A 14-month failed experiment by a Minnesota hospital chain to increase up-front cash revenue collected from patients by inserting collection agency staff into its admissions process has drawn the ire of that state’s attorney general, who contends such practices were illegal.

Minnesota Attorney General Lori Swanson released a six-volume “compliance review” of Minneapolis-based Fairview Health Services, a not-for-profit chain of seven hospitals and more than 40 clinics, and its contractual relationship with Accretive Health, a publicly traded firm offering revenue cycle management services for hospitals, that allegedly integrated bill collectors into hospital admissions staff.

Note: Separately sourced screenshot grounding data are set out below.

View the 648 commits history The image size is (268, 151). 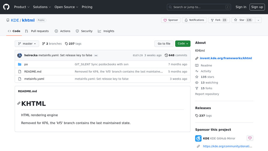[176, 55]
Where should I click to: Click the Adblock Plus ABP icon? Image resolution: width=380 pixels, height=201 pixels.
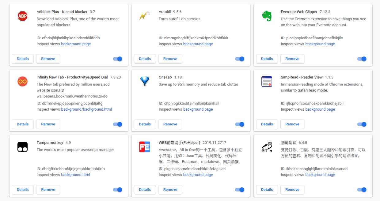point(23,16)
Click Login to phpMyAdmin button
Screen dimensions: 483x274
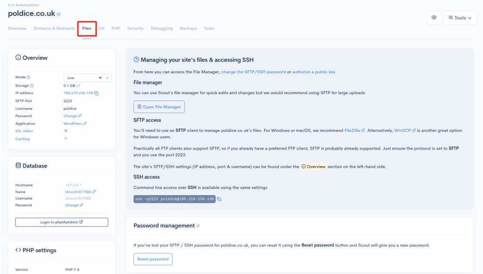62,222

Early stage revenue cycle management resembles what in the ARM industry would be classified as “first-party collections.” Traditionally, first party services have been conducted in the name of a creditor or by the creditor itself. In this instance, Fairview employees, or those hospital employees trained by Fairview, were not, in fact, collecting debt, but were performing traditional first-party services.

The attorney general previously has taken a hard stance against what her office perceives are violations by the collection industry. Last month she announced that she was taking action against debt-buyer Midland Funding LLC of allegedly “defrauding Minnesota courts and citizens by filing false and deceptive ‘robo-signed’ affidavits” in its collection practices.

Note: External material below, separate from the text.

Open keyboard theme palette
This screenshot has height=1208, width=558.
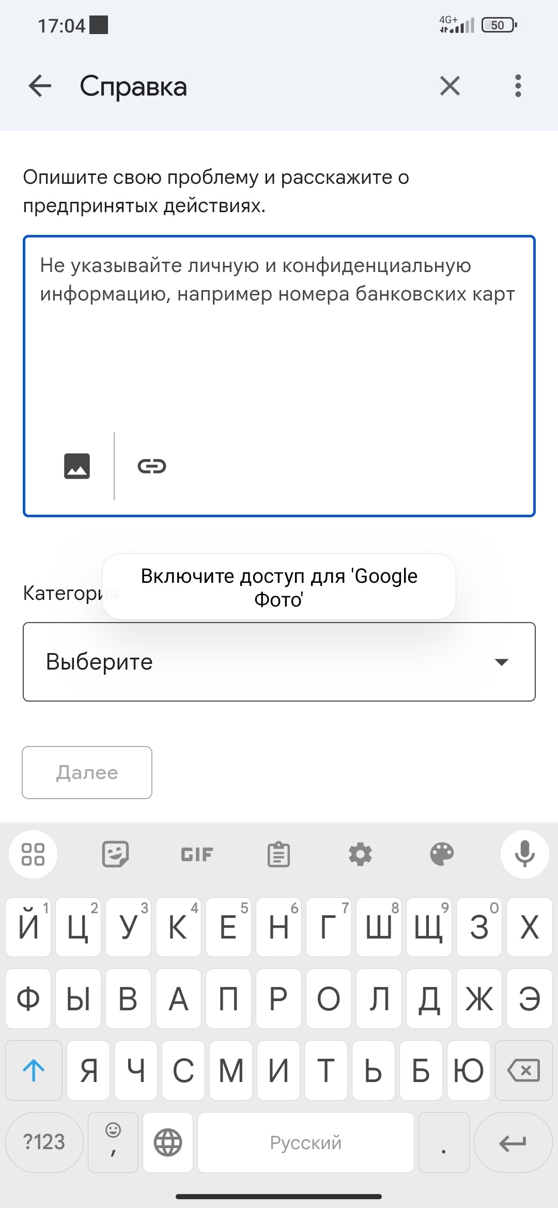(x=442, y=854)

In November 2010 Fairview entered into a contract that Accretive claimed would allegedly increase collections from patients and reduce treatment costs by almost $500 million over five years.

To accomplish this, Accretive took over management of the hospital’s money collecting duties at the point where patients enter the hospital. The attorney general’s report hyperbolically called this “The emergency room meets Glengarry Glen Ross,” a reference to the David Mamet play/movie set in a real estate sales boiler room. The attorney general claims that Accretive instilled a similar hard sales culture and even quoted from the speech made by Alec Baldwin’s character in the movie (WARNING: link contains profanity).

Admissions staff at Fairview received scripts and supporting software tools from Accretive designed to pressure patients to pay for medical services before receiving them, the attorney general claims. “The scripts can lead a patient or her family to believe the patient will not receive treatment until payment is made,” according to the attorney general’s report.

When Accretive staff were informed that such tactics violated the Emergency Medical Treatment and Active Labor Act (EMTALA) which requires that medical screening and emergency stabilizing treatment must beprovided before payment is discussed, the concern was dismissed summarily by Accretive representatives.

The contract with Accretive was not the first time Fairview had run afoul of the attorney general. In 2005 the attorney general’s office had “found numerous problems with and deficiencies in Fairview’s collection activities, billing practices for uninsured patients, and the administration of charity care,” according to the attorney general report. To remediate those deficiencies Fairview entered into a general agreement establishing new standards regarding its collection practices, standards that were violated by Accretive, according to Fairview, and as a result it terminated the agreement with the collections company in January of this year.

The attorney general’s report listed several collections standards it alleges were violated by Accretive and Fairview, including:

  • “That a hospital is prohibited from forwarding a patient account to a third-party collector until the applicable insurance policy has provided coverage and paid for its share of the treatment;
  • “That if the patient indicates an inability to pay, the hospital must offer a reasonable payment plan;
  • “That the patient must be given a reasonable opportunity to submit an application for charity care;
  • “That the hospital itself must decide whether to refer an account to a third-party debt collector.”

In the same month that Fairview terminated its agreement with Accretive, the attorney general sued Accretive for medical privacy violations after an employee of the collection agency lost a laptop containing sensitive information on 23,500 Minnesotans who had received healthcare services from Fairview and other medical institutions.

According to the attorney general, Accretive “employs unlicensed third-party collectors who misrepresent themselves as ‘financial counselors’ to patients of Fairview Health Services. The unlicensed collectors, located in Kalamazoo, Michigan, are improperly given access to private medical information of Fairview patients, which they use to gain the trust of patients. The collectors use deceptive and unlawful collection tactics, which violate state and federal debt collection laws.”

Furthermore, Accretive was not even a licensed collection agency in Minnesota until 11 days before Fairview terminated its contact, the attorney general claims, nor are its collection agents licensed in the state as required by law.

“Accretive is at the center of one of the most highly regulated industries in America,” concludes the attorney general report. “Its activities directly impact the health and financial well-being of patients, many of whom are sick and infirm. Despite this, it has shown a persistent lack of attention to matters of regulatory compliance.”

Prior to the attorney general report, Accretive Health stock had been trading at higher than $19 per share; at midday Wednesday, the stock was down more than 25 percent to under $14 in heavy trading. The company will release its Q1 earnings results on May 9.